According to the export delivery value, the top ten are: China Jiatong, Triangle Group, Hangzhou Zhongce, Shandong Linglong, Cooper Chengshan, Xingyuan Tire, Fengshen Tire, Double Money Group, Race Wheels, and Jinyu Group. Geographically, Shandong, Jiangsu, etc. lead, Shandong Inspection and Quarantine Bureau data show that tire exports in Shandong accounted for more than 50% of Chinese tire exports. According to the export variety, the increase in export of engineering tires ranked first, of which the increase of 186% in Guilin Tire was due to the contribution of the all-steel engineering Meridian.

Underemployment is the main tone for the production of tires in 2012. The average operating rate of tire enterprises is about 85%, of which all steel giant tires are in short supply and production is at full capacity. Tire enterprise production is mostly based on sales, relatively rational. The unsatisfactory domestic and foreign demand has caused tire companies to rely on the balance of production. The total inventory of 43 companies was 15.1 billion yuan, a decrease of 6.8% from the previous year, of which foreign-funded enterprises had a 23.9% decline in inventories, and the industry-wide inventory accounted for 8.4% of total sales revenue, which was at a reasonable level. The ten companies with the lowest inventory rates are: Jiangsu Feichi, Bridgestone Tianjin, Tianjin Zhenxin, Hebei Xingmao, Xingyuan Tire, Jiangsu General Motors, Shandong Wanda, Triangle Group, China Zhengxin and Jiangsu Hantai. Home business stocks are below 5%.

With respect to the rationality of production, investment in the tire industry is less rational. According to preliminary statistics, in 2012 China's semi-steel tires will have an annual production capacity of about 50 million new, and all-steel tires will have an additional annual production capacity of about 10 million. If the demand for tires this year cannot be enlarged by more than 10%, the operating rate of Chinese tires will be lower than last year. In addition to this year, there are still a number of new tire construction/expansion projects that have been completed in succession. The structural surplus in the Chinese tire industry is even more pronounced. This requires careful consideration of the industry, especially tire investment.
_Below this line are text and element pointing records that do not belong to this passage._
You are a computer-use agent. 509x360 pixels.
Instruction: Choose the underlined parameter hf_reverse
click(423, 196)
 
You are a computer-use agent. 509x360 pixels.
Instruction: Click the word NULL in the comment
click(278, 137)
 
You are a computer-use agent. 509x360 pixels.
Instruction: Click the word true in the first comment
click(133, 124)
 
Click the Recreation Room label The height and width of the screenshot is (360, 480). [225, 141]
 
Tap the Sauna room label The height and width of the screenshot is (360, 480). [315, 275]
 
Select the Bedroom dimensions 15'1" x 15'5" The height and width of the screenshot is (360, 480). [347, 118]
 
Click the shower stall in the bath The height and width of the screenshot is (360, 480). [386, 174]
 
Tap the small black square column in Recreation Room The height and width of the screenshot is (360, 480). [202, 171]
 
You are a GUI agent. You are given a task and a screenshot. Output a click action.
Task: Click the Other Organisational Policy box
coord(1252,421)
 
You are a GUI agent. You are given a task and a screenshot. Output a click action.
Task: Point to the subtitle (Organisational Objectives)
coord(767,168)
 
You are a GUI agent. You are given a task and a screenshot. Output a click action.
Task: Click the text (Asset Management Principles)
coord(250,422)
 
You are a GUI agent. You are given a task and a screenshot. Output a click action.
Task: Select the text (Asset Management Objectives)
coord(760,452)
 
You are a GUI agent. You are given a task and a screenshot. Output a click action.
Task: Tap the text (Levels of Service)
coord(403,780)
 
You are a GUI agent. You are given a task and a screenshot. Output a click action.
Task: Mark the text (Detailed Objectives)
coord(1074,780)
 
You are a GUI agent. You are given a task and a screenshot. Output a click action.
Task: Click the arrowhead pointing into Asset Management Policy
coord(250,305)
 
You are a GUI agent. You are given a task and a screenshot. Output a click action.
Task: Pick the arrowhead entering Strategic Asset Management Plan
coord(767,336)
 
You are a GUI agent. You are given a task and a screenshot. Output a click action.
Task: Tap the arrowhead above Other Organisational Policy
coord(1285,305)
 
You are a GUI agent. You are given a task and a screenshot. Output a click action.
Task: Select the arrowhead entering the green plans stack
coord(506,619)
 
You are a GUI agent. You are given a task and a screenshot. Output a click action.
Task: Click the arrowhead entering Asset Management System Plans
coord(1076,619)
The improvement of economic returns is the biggest highlight of the tire industry in 2012. The total profit of 41 tire companies increased by 62.8% over the previous year. There were 3 loss-making enterprises and a loss of 7.3%, which was the best level in recent years. Last year, natural rubber prices stayed below 25,000 yuan/ton most of the time, significantly increasing the profitability of tire companies. Large-scale tire companies such as Hangzhou Zhongce were driven by factors such as large scale and strong bargaining power, and their gross profit levels hit a new high in recent years. Rubber prices are still low this year, and since January 1, 2013, China's natural rubber import tariffs have been reduced by 800 yuan/ton compared with 2012. It is predicted that the profit of China's tire companies will still be better this year.